So due to computer problems, stress, and other factors that have nothing to do with this course, I am lagging behind on the blog entries. With any luck, this post will be viewable well before class at 5:00 pm.
For my second Art Interpretation article, I’ve decided to take a look at the two versions of the Emmanuel Leutze painting, “Westward the Course of Empire Takes its Way (Westward Ho!)”. I find it interesting just how many differences there are between the two versions, and both variations give me different impressions.
There are two versions of this painting, as we discussed in class. The first one, shown above, is a detailed study for the final piece. Depicted is a fantasized version of the American West. The people shown are pioneers clearing the way for travel and settling. Workers clear the trees, and figures on horseback direct the massive wagon train out from the mountains and into the California coastline. The hardships of the journey are compressed along with the landscape, depicting both triumph when the travelers arrive, and failure through death as a pioneer is laid to rest.
Visually, this variation of the painting emits a very majestic and holy vibe. A golden light which floods the area as the travelers approach their destination. It is as if the Holy Land is just around the bend. Although the cross carved into the stone seems to represent the grave of the fallen traveler, I also interpret this as another symbol for Manifest Destiny; the God-given right of the Americans to “conquer” the Western wilderness. Its holy symbolism and qualities combined with the portraits of both Native American and American leaders give me the impression that this piece is not only about the mandate for expansion, but for unifying all of America in God’s name. Of course, this interpretation comes only from the fact that Christianity was, as far as I actually know, prevalent during this time. The image of the cross pushes me in this direction in particular, as well as the mother and child at the focus of the image resembling Madonna iconography.

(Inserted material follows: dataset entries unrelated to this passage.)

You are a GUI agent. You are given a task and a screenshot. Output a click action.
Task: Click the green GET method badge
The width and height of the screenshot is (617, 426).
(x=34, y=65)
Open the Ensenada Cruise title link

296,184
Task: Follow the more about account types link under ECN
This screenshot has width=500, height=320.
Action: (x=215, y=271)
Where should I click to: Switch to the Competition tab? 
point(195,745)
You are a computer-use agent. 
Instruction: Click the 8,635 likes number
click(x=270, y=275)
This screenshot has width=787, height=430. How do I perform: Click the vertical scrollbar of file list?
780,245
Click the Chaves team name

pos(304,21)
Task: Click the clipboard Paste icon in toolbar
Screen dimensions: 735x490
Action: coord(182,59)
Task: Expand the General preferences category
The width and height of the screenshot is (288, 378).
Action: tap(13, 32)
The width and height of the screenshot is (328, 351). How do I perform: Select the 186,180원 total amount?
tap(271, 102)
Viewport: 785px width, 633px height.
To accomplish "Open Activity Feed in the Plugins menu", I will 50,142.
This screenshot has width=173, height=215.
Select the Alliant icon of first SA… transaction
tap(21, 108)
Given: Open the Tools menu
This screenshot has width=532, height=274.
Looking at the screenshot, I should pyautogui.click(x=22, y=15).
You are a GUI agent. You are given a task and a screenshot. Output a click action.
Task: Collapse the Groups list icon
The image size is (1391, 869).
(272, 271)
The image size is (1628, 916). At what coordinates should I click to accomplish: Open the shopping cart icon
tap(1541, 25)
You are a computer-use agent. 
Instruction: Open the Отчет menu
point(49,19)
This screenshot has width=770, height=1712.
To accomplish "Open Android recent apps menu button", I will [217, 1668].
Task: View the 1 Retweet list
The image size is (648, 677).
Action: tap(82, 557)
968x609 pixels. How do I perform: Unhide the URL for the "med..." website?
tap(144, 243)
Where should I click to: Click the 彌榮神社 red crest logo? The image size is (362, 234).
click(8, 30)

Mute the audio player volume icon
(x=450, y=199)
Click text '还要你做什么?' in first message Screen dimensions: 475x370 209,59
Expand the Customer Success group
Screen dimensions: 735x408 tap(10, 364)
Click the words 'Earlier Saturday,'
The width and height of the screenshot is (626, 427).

But this is only a study for the painting. And I believe its final variation loses some of its grand or majestic qualities.
Although many of the figures and postures are the same, there are many notable differences between the initial study, and the final version at in the United States’ Capitol Building in Washington, DC. Immediately, the colors are more diverse. The golden sunrise is still there, but more blues and reds are dispersed throughout the painting, giving a better sense of realism than the original. Certain figures’ sizes and positions have been changed. The position of the wagons is somewhat different. The rocky outcrop that the figure in the back is standing on is shaped differently. The mountain range to the right is more detailed than before. The Classical framing pattern is dimmer and different, with the placement of the two leaders having been changed to the sides rather than the corners.
There are several differences I noticed that I want to bring up. The first being that the burial or death scene with the cross is no longer present. The hardships of the journey feel more subdued here. There is one reference to death that I can pinpoint now, that being the cow skull and lone wagon wheel toward the right, but it’s not as obvious as it was before.
The second thing I want to point out is the overall rendering quality. By this, I refer to the golden light that floods the study. That sense of holiness or grandeur seems to be lost in the saturation of blues and reds. However, in retrospect, I am unsure if the original golden feel was intentional or not. I recall from painting classes that a sepia under-painting is often used to make the final image richer. What we’re seeing in the study could very well be an under-painting, or perhaps a partially worked under-painting. But I would have to do more research to find out about this.
The third detail that I find peculiar about the final version are the trails of smoke coming from the horizon on the left. To me, this looks like the West has already been settled. Whether or not this refers to Native Americans or pioneer settlements is unclear. But perhaps, thinking about this painting like a narrative, the smoke trails indicate the success of Westward expansion and the achievement of Manifest Destiny.